### Çıkarılan metin
--------
Geçtiğimiz günlerde bir basın toplantısına katıldım, hayatımın iletişim dersini aldım, çıktım. Ben gazeteciysem, oraya katılanların mesleği neydi bilmiyorum. Ben iletişimciysem bunlar kimdi? İçim acıdı!
Basın toplantısı, bir kurum, kuruluş ya da bireyin, verecek mesajı olduğunda kurgulanan iletişim araçlarından biridir. Mesajın sahibi ayrım gözetmeksizin bir kerede çok sayıda medya temsilcisiyle paylaşmak niyetiyle hareket eder, bir mekan seçer, toplu davet çıkarır.
Basın toplantısına, konunun uzmanı ya da konuyu bilen gazeteceilerin geleceği varsayılır, seçilmiş bir grubun gelmesi arzulanır çünkü bilgisi olan konuyu anlayabilir, yerinde soru sorar.
Soru bir gazetecinin en değerli aracıdır. Merakla başlar, ağızdan soru olarak çıkar. İyi gazeteci sorusundan belli olur. Soru, kamuoyu adına sorulur. Kişisel merak için değil anlayacağınız… Gazetecinin var olma sebebi kamuoyunun bilgilenme ihtiyacını karşılamaktır. Gazeteci ne kadar meraklı olursa okur onun yazdıklarından o kadar keyif alır. Gazeteci konuya ne kadar hakimse o kadar akıcı ve bilgi dolu bir kurgu yaratır.
--------
Basın toplantısı yazısını "Geçtiğimiz günlerde bir" sözcüklerinin geçtiği yerden başlayıp "kimdi? İçim acıdı!" sözcüklerinden sonra bitecek şekilde yeniden yazın. Bu bölümde "iletişim dersini" ifadesini "gazetecilik dersini" ile değiştirin. Ardından gelen malzeme başka bir kaynaktan alınmıştır.

### Toplanan malzeme
--------
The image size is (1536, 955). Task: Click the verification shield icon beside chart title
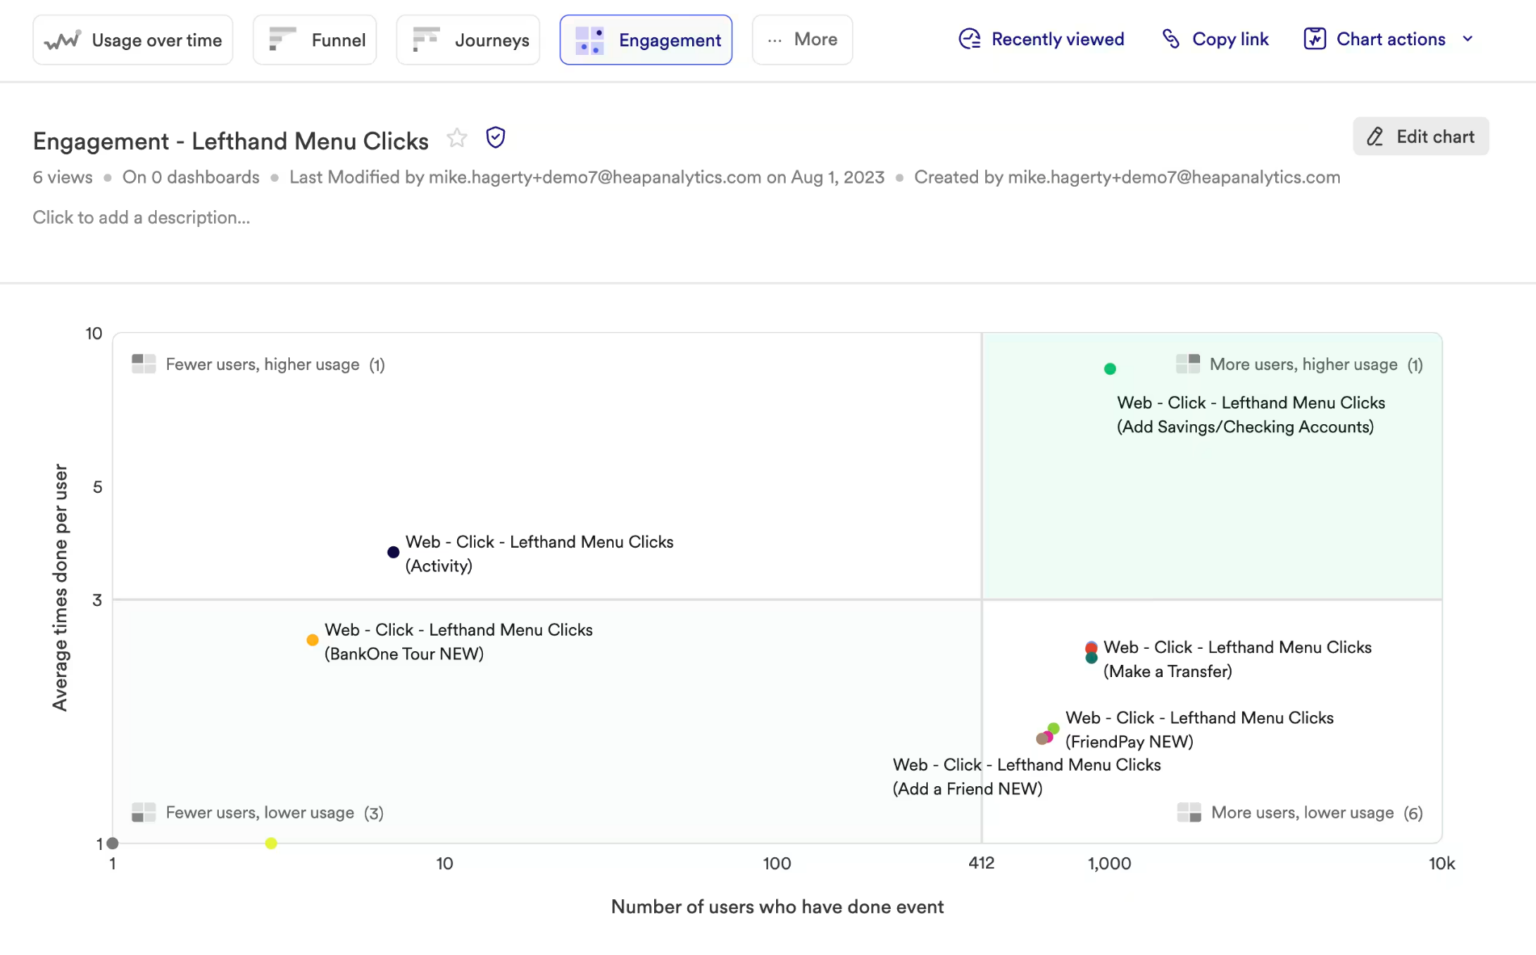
--------
### Aşağıdaki çıktı
Geçtiğimiz günlerde bir basın toplantısına katıldım, hayatımın gazetecilik dersini aldım, çıktım. Ben gazeteciysem, oraya katılanların mesleği neydi bilmiyorum. Ben iletişimciysem bunlar kimdi? İçim acıdı!